После примерно почтительного поведение взрыва, мисс Мерридью оказалась исполненною уступок и снисходительности; вследствие чего Бетереджу сообщено было, что мы все четверо отправимся с утренним поездом. Я так и ждал, что он попросится с нами. Но Рэйчел весьма умно припасла верному, старому слуге интересное для него занятие. Ему поручали окончательно возобновить весь дом, и он был слишком поглощен домашними обязанностями, чтобы страдать «следственною лихорадкой», как это могло с ним случиться при других обстоятельствах.
Итак, уезжая в Лондон, мы жалели только о необходимости расстаться с Ездрой Дженнингсом гораздо скорее нежели мы желали. Не было возможности уговорить его поехать с нами. Я обещал писать ему, а Рэйчел настояла на том, чтоб он посетил ее, когда она вернется в Йоркшир. По всей вероятности, мы должны были встретиться через несколько месяцев, но все же очень грустно было смотреть на лучшего и дражайшего нашего друга, когда поезд тронулся со станции, оставив его одиноко стоящего на платформе.

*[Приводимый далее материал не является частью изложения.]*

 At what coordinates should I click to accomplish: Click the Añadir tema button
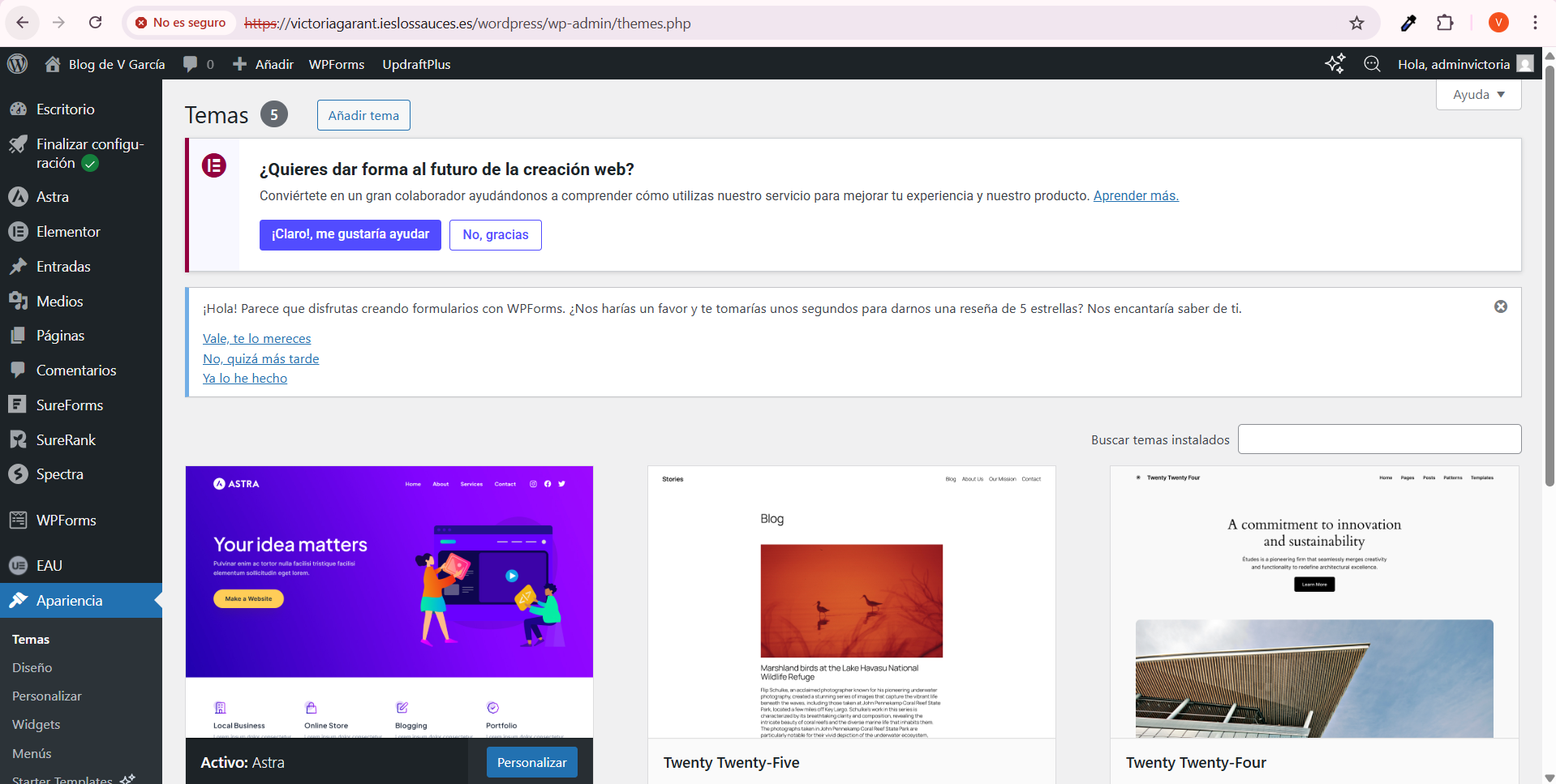(363, 115)
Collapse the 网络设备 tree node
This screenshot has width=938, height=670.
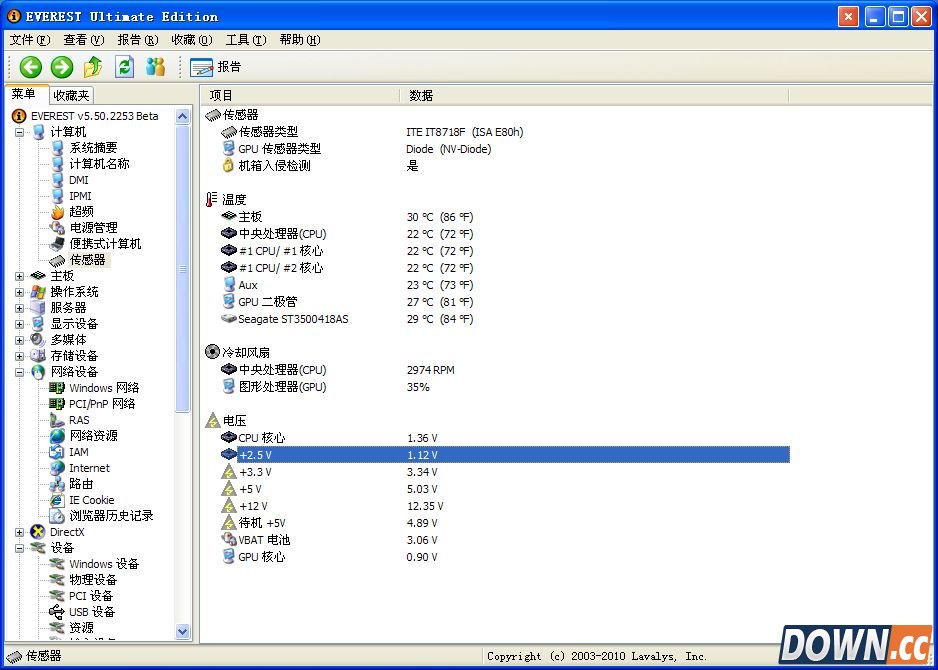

По прибытии нашем в Лондон, к мистеру Броффу еще на станции подошел маленький мальчик, одетый в курточку и штаны ветхого черного сукна и особенно заметный по необыкновенной выпуклости глаз. Они у него так выкатывались и разбегались до такой степени без удержу, что становилось неловко при мысли, как бы они не выскочили из впадин. Выслушав мальчика, мистер Брофф просил дам извинить нас в том, что мы не проводим их до Портленд-Плеса. Едва успел я обещать Рэйчел вернуться, и рассказать обо всем, как мистер Брофф схватил меня за руку и потащил в кеб.
Мальчик, у которого так плохо держались глаза, взобрался на козлы с кучером, а кучеру приказано было ехать в Ломбард-Стрит.
— Весть из банка? — спросил я, когда мы тронулись.
— Весть о мистере Локере, — сказал мистер Брофф, — час тому назад его видели в Ламбете, как он выехал из дому в кебе с двумя людьми, которых мои люда признали за переодетых полицейских чиновников. Если в основе этой предосторожности мистера Локера лежит боязнь индийцев, то вывод отсюда весьма прост. Он едет в банк за алмазом.
— А мы едем в банк поглядеть, что из этого выйдет?
— Да, или узнать что из этого вышло, если к тому времени все кончится. Заметили ль вы моего мальчишку — на козлах-то?
— Я глаза его заметил.
Мистер Брофф засмеялся.
— У меня в конторе прозвали плутишку «Крыжовником», — сказал он, — он у меня на посылках, — и желал бы я, чтобы на моих писцов, которые дали ему это прозвище, можно было так смело полагаться как на него. Крыжовник один из самых острых мальчуганов во всем Лондоне, мистер Блек, даром что у него такие глаза.
Мы подъехали к Ломбард-Стритскому банку без двадцати минут в пять часов. Крыжовник жалобно посмотрел на своего хозяина, когда тот вылез из кэба.
— Что, тебе тоже хочется взойти? — ласково спросил мистер Брофф, — ну, войдем и следуй за мной по пятам до первого приказа. Он проворен как молния, шепнул мне мистер Брофф, — Крыжовнику довольно двух слов, где иному и двадцати мало.
Мы вошли в банк. Приемная контора с длинным прилавком, за которым сидели кассиры, была полна народу; все ждали своей очереди получить или внести деньги до пяти часов, когда банк закроется. Как только мистер Брофф показался, к нему тотчас подошли двое из толпы.